This is the winter holiday season in Norway. An 'exodus' from the cities ensues as many families head to the mountains for a week’s holidays.
Last week, our friends and their children joined us in Narnia. I love children, but I couldn’t eat a whole one. We usually have a crowd of family and friends in the mountains on weekends and holidays, we’re just that sort of folk.
The agenda is pretty straight forward, loads of skiing, more skiing, a warm fire, and general bon viveury, including a big hot dog party for the kids with way too much chocolate, sweeties and games.
I skied with my friend’s 2 young boys aged 4 and 6. The little gremlins are pretty fearless on the hills at that age, zipping off piste into the boreal forest for a little forage every now and then.
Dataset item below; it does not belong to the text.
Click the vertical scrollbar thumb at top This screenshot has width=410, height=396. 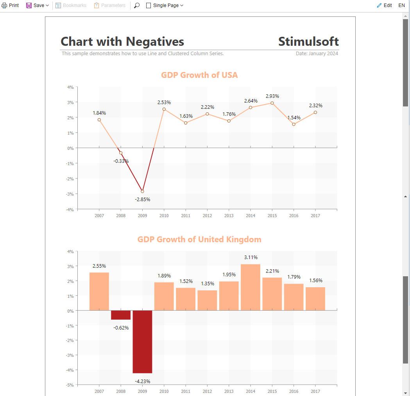405,63
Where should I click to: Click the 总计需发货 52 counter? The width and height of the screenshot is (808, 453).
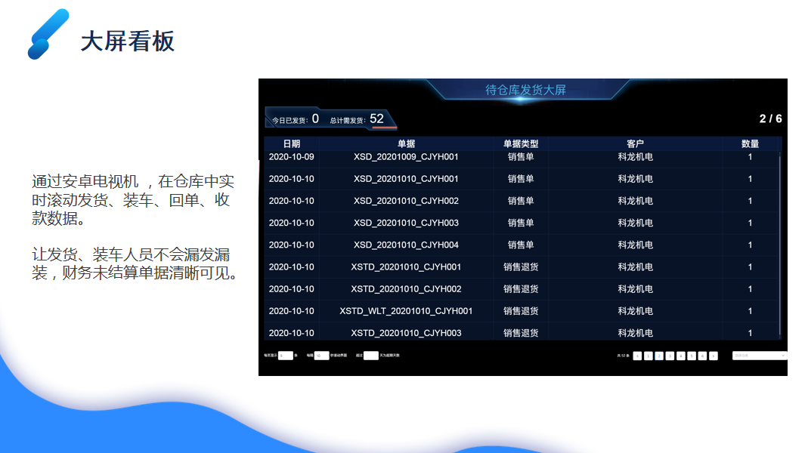[357, 119]
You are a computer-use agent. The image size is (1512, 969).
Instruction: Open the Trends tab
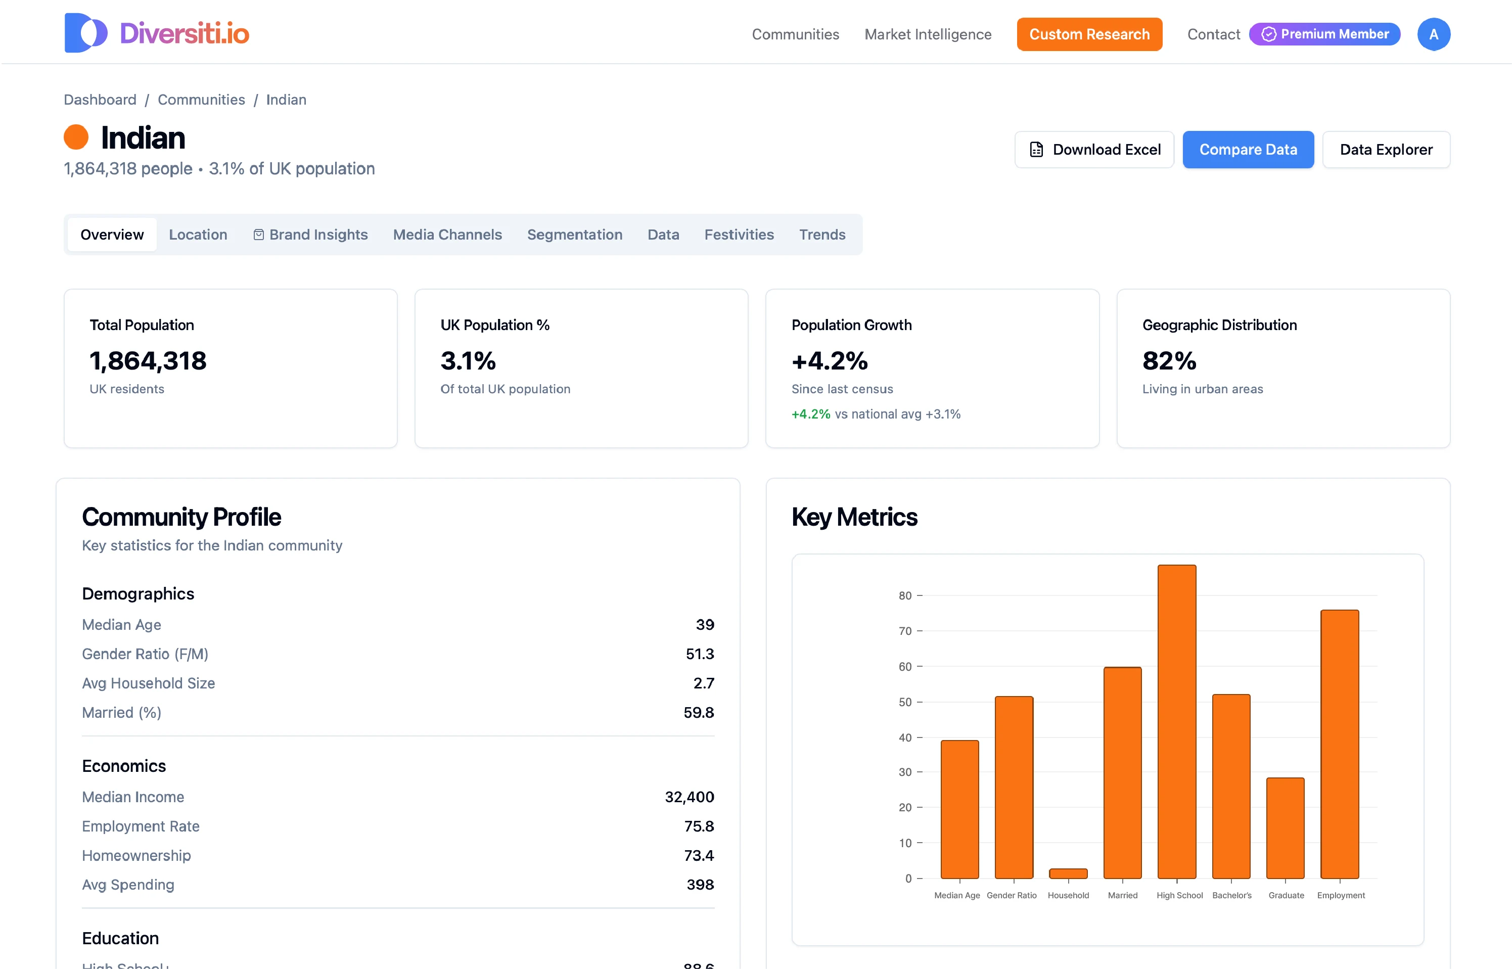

This can be perilous for anyone over 1 meter tall unless you really like the taste of wood. It is all good fun!
In the mornings, our friends skied with their boys while we looked after their daughter, Mrs. BB’s 4 month old goddaughter. Mrs. BB is a natural with children!
One morning, sitting eating my breakfast, and partaking in activities of the on-line variety, while watching skiing on TV, I was confronted by Mrs. BB holding a crying baby.
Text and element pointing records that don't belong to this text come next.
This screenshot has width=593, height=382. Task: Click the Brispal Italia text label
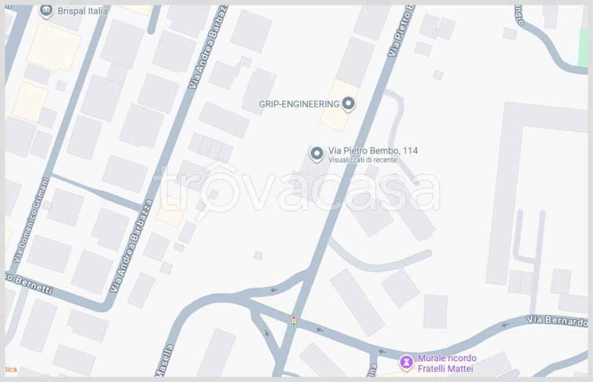click(x=82, y=11)
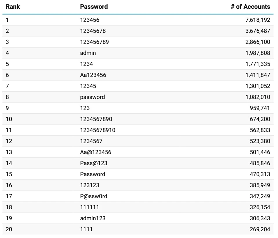Image resolution: width=278 pixels, height=238 pixels.
Task: Select the password cell admin
Action: click(88, 53)
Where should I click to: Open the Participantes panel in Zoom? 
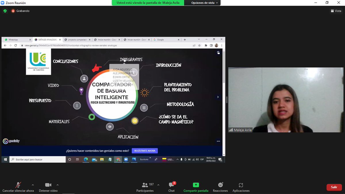click(145, 187)
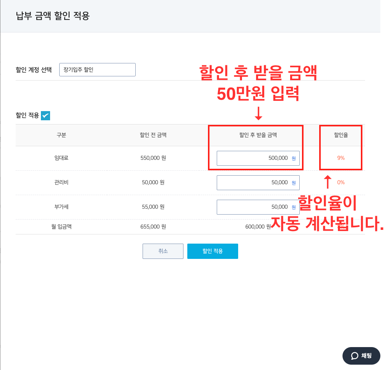Click the 구분 column header
The height and width of the screenshot is (370, 388).
pyautogui.click(x=61, y=135)
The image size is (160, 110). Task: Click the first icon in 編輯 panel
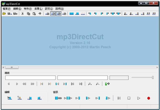(10, 98)
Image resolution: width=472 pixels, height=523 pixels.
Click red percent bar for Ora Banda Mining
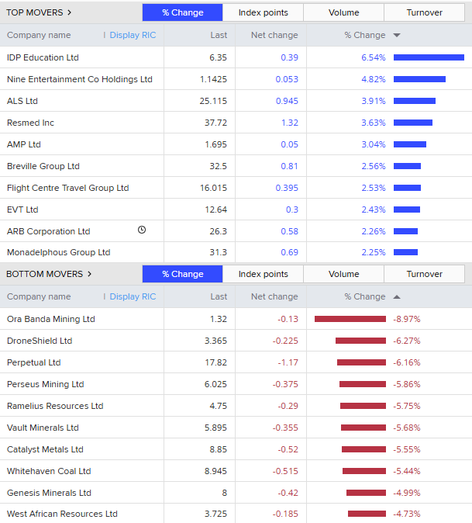(350, 319)
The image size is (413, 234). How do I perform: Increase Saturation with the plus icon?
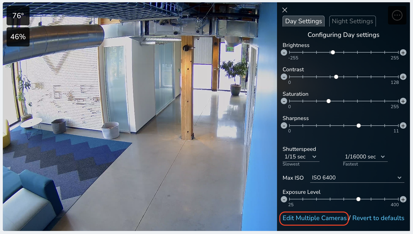pyautogui.click(x=403, y=101)
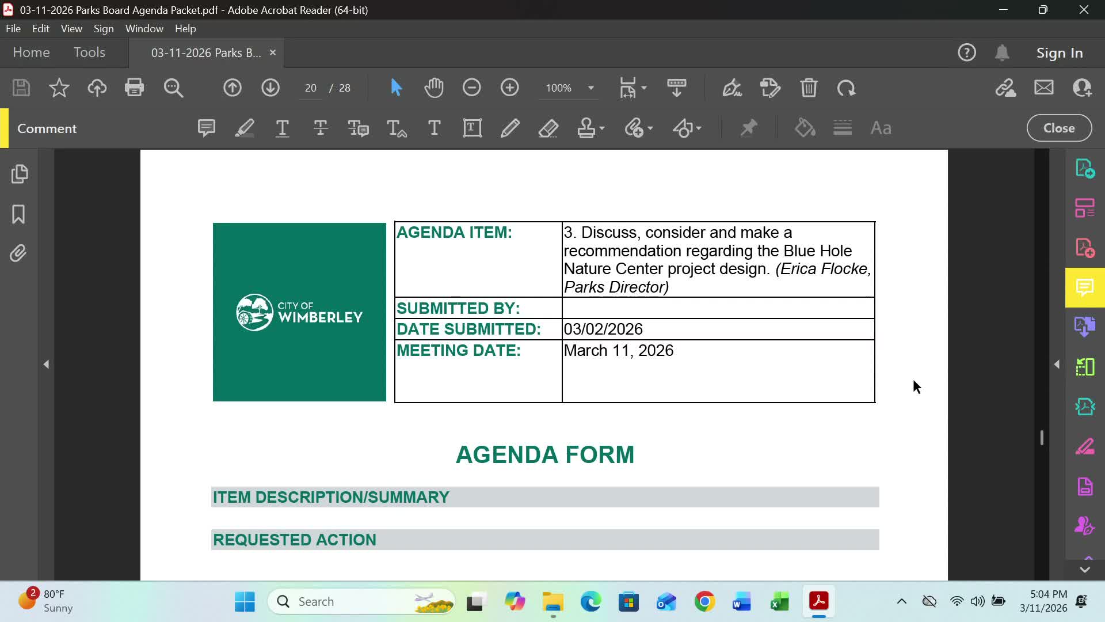Screen dimensions: 1105x622
Task: Click the Close button on Comment toolbar
Action: pos(1058,128)
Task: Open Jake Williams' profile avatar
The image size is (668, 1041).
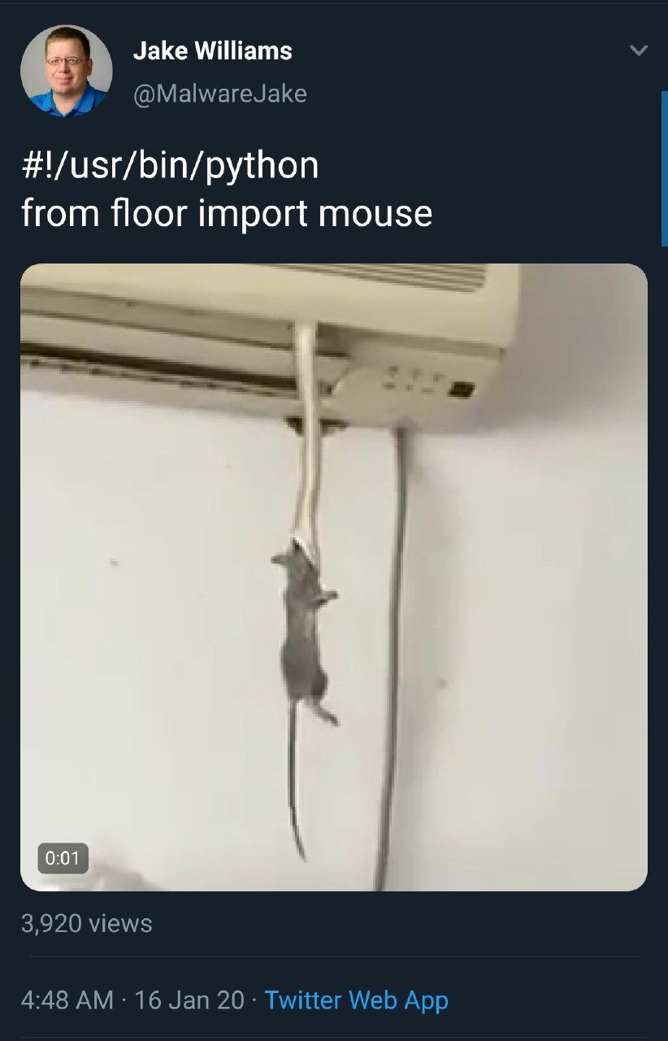Action: click(66, 71)

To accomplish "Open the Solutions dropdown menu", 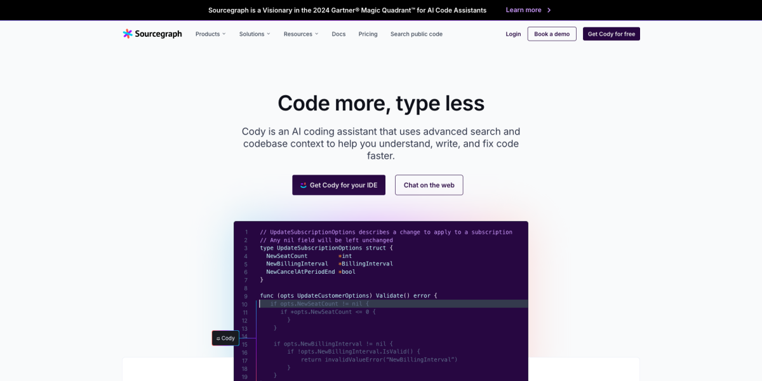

As I put bread roll to mouth, Mrs. BB shoved the baby, bottom first into my face.
“Sniff the bum”, demanded Mrs. BB.
I was taken aback. Before I knew what was going on I was gagging as tears formed in the ducts of my eyes. It all happened so quickly!
“Ja, thank you” says me, “what am I, a champion bum sniffer or something?”
“Well, you’re pretty good at it”, she offers.
“Hmmm”, I grumble.
As Mrs. BB attends to the matter at hand, I bin my breakfast and knock back a stiff Aquavit trying to arouse my olfactory senses. It takes a second shot and a Marly light for core systems to return to normal.
Both the baby and I have now stopped crying.
We have more friends with babies coming for Easter, another week long family holiday in the mountains for many Norwegians.
In preparation, I plan to shop for a white lab coat with a pencil protector, a big wooden clothes pin, black horn rimmed glasses, tissues, and a clipboard. In addition, I consider a car air freshener to hang around my neck.
I have a feeling I may be called upon to perform this task again in the future, and I wish to be better prepared for it.
I must not delay, Easter holidays are only 6 weeks away. I am not sure yet what I will do with the clipboard, but at this stage it seems essential.